List of tasks
**A.** From the sperm bank lawsuit post, list every genetic disorder or syndrome the text mentions by name.
**B.** Print the part of the sperm bank lawsuit post that begins at the words "Well, things aren't" and stops after the words "Klinefelter's Syndrome, etc).".

===== Passage provided

Friday, April 10, 2009

Sperm Bank Sued for Supplying Bad Sperm

I don't have any professional training in ethics or law, but I can tell this is sure going to open up a can of worms. A 13 year old girl with Fragile X syndrome, which can lead to varying degrees of learning disability, is suing a sperm bank under product liability law. The sperm she was conceived with, which her mother bought from the bank in question, carried the genetic disorder (genetically, it's fairly easy to show it didn't come from mom).
"Donovan does not have to show that Idant was negligent, only that the sperm it provided was unsafe and caused injury. "It doesn't matter how much care was taken," says Daniel Thistle, the lawyer representing Donovan, based in Philadelphia, Pennsylvania."
According to Wikipedia (which we know is infallible), sperm donors may be subjected to various levels of genetic testing. Does anyone know if there are laws requiring them to test for certain disorders? I'd imagine some would be a good idea to test for, especially if they're dominantly inherited and late-onset like Huntington's*. Most recessive alleles are rare enough that there's not as much reason to test - that is, the odds of two random people carrying the same allele is incredibly low. At first glance you may think it's a good idea to hold sperm banks responsible for testing. I mean, you're selling a product, and you don't want to give someone a horrible disease, right?

Well, things aren't as simple as they seem. No two sperm are identical, and errors do occur. A single point mutation that occurs at extremely high rates is the cause of the most common form of dwarfism. A one in a million occurrence isn't going to show up in any sort of genetic testing you may do on a semen sample. The same holds true for any sort of disorder that results from aberrant chromosome number (Down Syndrome, Klinefelter's Syndrome, etc).

Even family history can't always alert us to a problem. This girl's situation is the perfect example. Fragile-X is a dominant X-linked disorder, so you should be able to see it in males, right? Well, not exactly. Fragile-X is caused by having too many trinucleotide repeats, much like Huntington's. Trinucleotide repeats like to do this thing called genetic anticipation, where in every generation they expand and make more and more copies. So while daddy's repeat number (and all of his family members') may be in the "normal" range, after expansion, there may be enough repeats to cause the syndrome. The number can also vary from sperm to sperm, so there's no good way to test this.

So you can see why if she wins, this is going to set a scary precedent. Sperm banks can screen like crazy, but there's always the possibility of getting some bad sperm. It's ridiculous to think you can sue them because something turns out wrong. Anyone who's ever reproduced is taking that same risk. In fact, it's probably lower because most people don't do genetic screening unless there's reason to be afraid. Sperm bank sperm is probably a safer bet than your man. So, should you be able to sue your spouse for providing bad genetic material? I certainly don't think so, but who knows...maybe the ensuing paranoia over reproducing would help fight our overpopulation problem.

Let's hope the judge on this case has some basic understanding of genetics.

*Of course, then you get into the whole ethical debate about whether or not to notify the donor or his children if he does have Huntington's...but that's a whole other issue.

==========
===== Data provided

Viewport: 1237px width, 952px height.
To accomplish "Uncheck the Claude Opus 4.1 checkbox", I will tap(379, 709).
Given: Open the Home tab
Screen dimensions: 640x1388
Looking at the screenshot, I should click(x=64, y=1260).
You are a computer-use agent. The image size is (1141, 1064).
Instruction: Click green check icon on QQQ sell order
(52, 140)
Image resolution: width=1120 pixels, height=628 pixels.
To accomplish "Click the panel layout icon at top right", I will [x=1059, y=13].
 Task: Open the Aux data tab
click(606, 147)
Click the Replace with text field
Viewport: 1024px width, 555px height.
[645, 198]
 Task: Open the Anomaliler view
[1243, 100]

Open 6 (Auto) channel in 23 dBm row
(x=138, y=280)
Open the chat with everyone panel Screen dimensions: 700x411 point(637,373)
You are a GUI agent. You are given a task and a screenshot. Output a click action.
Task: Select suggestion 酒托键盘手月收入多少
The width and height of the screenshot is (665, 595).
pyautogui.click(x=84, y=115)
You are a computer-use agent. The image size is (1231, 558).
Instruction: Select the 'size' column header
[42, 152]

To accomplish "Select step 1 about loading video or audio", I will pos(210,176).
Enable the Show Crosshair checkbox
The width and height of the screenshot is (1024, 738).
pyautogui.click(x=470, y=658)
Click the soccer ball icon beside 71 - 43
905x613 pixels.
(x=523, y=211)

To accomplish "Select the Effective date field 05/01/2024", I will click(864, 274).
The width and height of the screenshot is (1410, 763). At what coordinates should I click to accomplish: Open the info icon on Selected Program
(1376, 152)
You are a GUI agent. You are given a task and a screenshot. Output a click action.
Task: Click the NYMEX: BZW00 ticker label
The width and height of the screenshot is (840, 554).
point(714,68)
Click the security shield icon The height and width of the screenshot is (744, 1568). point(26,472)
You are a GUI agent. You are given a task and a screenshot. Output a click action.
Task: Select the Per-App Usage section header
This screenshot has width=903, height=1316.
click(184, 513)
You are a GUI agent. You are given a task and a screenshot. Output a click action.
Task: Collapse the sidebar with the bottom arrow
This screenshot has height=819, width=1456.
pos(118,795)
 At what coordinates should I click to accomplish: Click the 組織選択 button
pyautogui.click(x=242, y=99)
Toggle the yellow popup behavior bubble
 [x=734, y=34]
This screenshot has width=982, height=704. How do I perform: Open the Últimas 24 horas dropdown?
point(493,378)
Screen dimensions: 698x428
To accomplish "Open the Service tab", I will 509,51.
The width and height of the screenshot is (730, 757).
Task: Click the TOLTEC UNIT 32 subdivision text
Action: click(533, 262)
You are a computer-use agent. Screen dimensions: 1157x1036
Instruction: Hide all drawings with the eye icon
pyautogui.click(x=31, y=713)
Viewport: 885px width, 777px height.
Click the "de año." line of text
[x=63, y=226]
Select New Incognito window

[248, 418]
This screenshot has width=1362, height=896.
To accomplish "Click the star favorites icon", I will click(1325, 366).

==========

Results of the tasks
**A.** Fragile X syndrome, Huntington's, dwarfism, Down Syndrome, Klinefelter's Syndrome

**B.**
Well, things aren't as simple as they seem. No two sperm are identical, and errors do occur. A single point mutation that occurs at extremely high rates is the cause of the most common form of dwarfism. A one in a million occurrence isn't going to show up in any sort of genetic testing you may do on a semen sample. The same holds true for any sort of disorder that results from aberrant chromosome number (Down Syndrome, Klinefelter's Syndrome, etc).